Written by Alexandria Danilovitch
April 1st is bittersweet, because I am not only pregnant with our rainbow baby and he will be here any day now, but 2 years ago this day, our hearts were crushed.
•April 1, 2017•
I was in New Jersey for a conference with some of my amazing girlfriends from my business team. I was excited to be there with them and I was walking around on cloud 9 filled with complete joy, because I was pregnant for the first time.
That morning started like any other. I needed to eat due to a little bit of morning sickness, but other than that I felt energized and good! Unfortunately, as the morning progressed I started feeling weird. I went to the bathroom and knew something was wrong. I went back to my seat and told a girlfriend (who was also a nurse) what was going on. I cross referenced my symptoms and it looked to be a subchorionic hemorrhage. After some discussion with my girlfriend, I decided to get checked out. I went searching for a women’s clinic that would see me, but nobody would. Every one I called told me to go to the ER, so I finally did. My girlfriend was kind enough to join me, bless her heart because it sucked there. They were swamped.
After a while, I was finally seen by a nurse who takes my blood to see if I’m really pregnant and then we waited. Test results came back positive. HCG levels were over 64,000, and the rest of my blood work look really good. Then I was transferred to radiology to get a transvaginal ultrasound and this is where things take a turn. The ultrasound tech was horrible. She had absolutely no people skills. She wouldn’t look at me, she wouldn’t let me see anything, and she wouldn’t speak to me. She just shoved her wand around inside of me as if I wasn’t even human and banged on her keyboard taking measurements of the baby and anything else.
Afterwards, I was just told to get dressed and we were then placed in a hallway to wait some more. A woman came by with a rolling computer and handed me a bill, for which I paid for in cash and then we waited some more. We were near a dr/nurses station so we could see what was going on. A paper came through on the printer, a doctor picked it up, took a look at it and came out to find the patient. That patient was me still waiting in the hallway. He looked at me, looked at the paper and said, “There’s no heartbeat.” and he proceeds to hand me the paper, tells me I can get checked out back at home, and basically sent me on my way. I looked at the paper and the diagnosis was “subchorionic hemorrhage”.

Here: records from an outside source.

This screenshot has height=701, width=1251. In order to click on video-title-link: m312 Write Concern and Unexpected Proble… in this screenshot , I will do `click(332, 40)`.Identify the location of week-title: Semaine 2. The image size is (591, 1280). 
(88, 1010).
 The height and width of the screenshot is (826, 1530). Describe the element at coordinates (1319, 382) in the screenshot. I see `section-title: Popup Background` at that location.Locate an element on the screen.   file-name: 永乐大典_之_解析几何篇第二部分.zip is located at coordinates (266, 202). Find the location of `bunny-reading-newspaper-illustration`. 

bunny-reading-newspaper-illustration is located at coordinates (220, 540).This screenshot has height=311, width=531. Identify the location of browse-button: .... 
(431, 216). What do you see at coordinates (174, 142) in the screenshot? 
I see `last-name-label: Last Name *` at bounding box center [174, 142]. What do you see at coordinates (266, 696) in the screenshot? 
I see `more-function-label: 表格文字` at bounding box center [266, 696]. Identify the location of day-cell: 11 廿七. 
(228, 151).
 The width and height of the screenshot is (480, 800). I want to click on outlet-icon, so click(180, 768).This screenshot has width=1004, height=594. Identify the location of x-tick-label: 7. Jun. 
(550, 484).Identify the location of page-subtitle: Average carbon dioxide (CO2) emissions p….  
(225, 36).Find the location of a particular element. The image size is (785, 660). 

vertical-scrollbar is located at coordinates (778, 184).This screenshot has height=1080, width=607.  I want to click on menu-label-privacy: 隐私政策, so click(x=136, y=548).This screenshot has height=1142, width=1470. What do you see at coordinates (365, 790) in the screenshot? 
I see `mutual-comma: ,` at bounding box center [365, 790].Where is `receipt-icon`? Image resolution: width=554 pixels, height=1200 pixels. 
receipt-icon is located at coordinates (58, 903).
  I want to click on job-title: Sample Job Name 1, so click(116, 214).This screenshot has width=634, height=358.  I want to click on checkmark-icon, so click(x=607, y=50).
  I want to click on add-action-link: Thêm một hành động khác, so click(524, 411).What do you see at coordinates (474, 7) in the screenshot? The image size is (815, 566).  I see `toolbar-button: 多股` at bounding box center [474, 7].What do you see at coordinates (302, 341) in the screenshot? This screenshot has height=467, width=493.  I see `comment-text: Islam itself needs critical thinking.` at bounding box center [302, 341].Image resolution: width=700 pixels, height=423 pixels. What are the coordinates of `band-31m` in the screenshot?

I was numb, I was in shock, and I thought it was a sick April Fools joke played by Satan himself, because in those 3 words my whole world was crushed along with my heart into a billion little pieces. The absolute worst part was having to call my husband and tell him.
Then I went into denial.
Remember I said I was at a conference with amazing girlfriends? Well they rallied around me, prayed for me, told me their stories, and gave me hope. Throughout the rest of the trip, my denial stayed strong and my hope stayed alive.
I eventually got home to see an OB and again my HCG levels were checked and they were only a few hundred below what it was in NJ. They said that it wasn’t a significant drop to be considered a miscarriage and that it could be just a difference in the two testing centers.Denial and hope remained. I was then scheduled for another transvaginal ultrasound. This time at least the tech was incredibly kind. She explained every little thing to us and let us see our baby on the tv screen. Unfortunately, she couldn’t find a heartbeat either and we were crushed once again.
April 1, 2017, started a month long miscarriage process. Yes, almost the entire month because my body didn’t recognize it at first, so I continued to have morning sickness and other pregnancy symptoms even though there wasn’t a heartbeat. Once I did start miscarrying, it was a hell of a lot more than just “a bad period”. I cramped for weeks and then had full blown contractions to release the baby and then also the placenta. That was something mentally I was definitely not prepared for. Again, my heart shattered.
Again, beyond my physical pain was the heartbreak of having to tell my husband and seeing his pain.
1 in 4 women have suffered a miscarriage and many others have suffered infertility of some kind and from stillbirths.
So, today I remember my first loss (1 of 3), but I’m excited for our rainbow, God’s promise after a storm; a new adventure and blessing that is on his way.